KPU akan menerapkan jaga jarak antarorang di tempat pemungutan suara (TPS). Seluruh petugas akan dibekali dengan alat pelindung diri, TPS disemprot disinfektan secara berkala, sarana cuci tangan disediakan di pintu masuk dan keluar TPS, dan pemilih juga diberikan sarung tangan plastik sekali pakai.
"Teman-teman disabilitas tunanetra tetap bisa membaca huruf braille ketika mereka menggunakan sarung tangan," kata Ilham.
Selain itu, petugas TPS harus seminimal mungkin berinteraksi fisik dengan pemilih.
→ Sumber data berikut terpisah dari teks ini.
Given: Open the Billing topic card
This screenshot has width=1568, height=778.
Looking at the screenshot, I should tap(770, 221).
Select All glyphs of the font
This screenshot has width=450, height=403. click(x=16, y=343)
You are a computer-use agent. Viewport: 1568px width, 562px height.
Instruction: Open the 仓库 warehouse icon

Sebelum masuk TPS, para pemilih akan dicek suhu tubuhnya dan dipastikan tidak melebihi 37,3 derajat celsius.
Bagi pemilih yang bersuhu tubuh lebih dari 37,3 derajat celsius, KPU akan mengarahkannya ke bilik suara khusus yang tidak berdekatan dengan bilik suara umum. Petugas yang menangani pun harus mengenakan pakaian hazmat dan APD lengkap.
Ketua Satuan Tugas Percepatan Penanganan Covid 19 Doni Monardo mengatakan, penyelenggaraan pilkada serentak 2020 di tengah pandemi tak akan menjadi klaster baru. Pernyataannya dilanjutkan, jika masyarakat mematuhi protokol kesehatan dengan ketat.
“Ada 14 provinsi yang ada kegiatan pilkada namun tanpa zona merah ... Masalahnya bukan ada atau tidak ada pilkada. Masalah lebih kepada kepatuhan terhadap disiplin menggunakan masker, jaga jarak, dan menghindari kerumunan serta mencuci tangan,” ujar Doni saat konferensi pers usai rapat terbatas, Senin (12/10).
Karena itu, ia meminta masyarakat agar patuh menerapkan protokol kesehatan. Yaitu mengenakan masker, mencuci tangan menggunakan sabun, maupun menjaga jarak.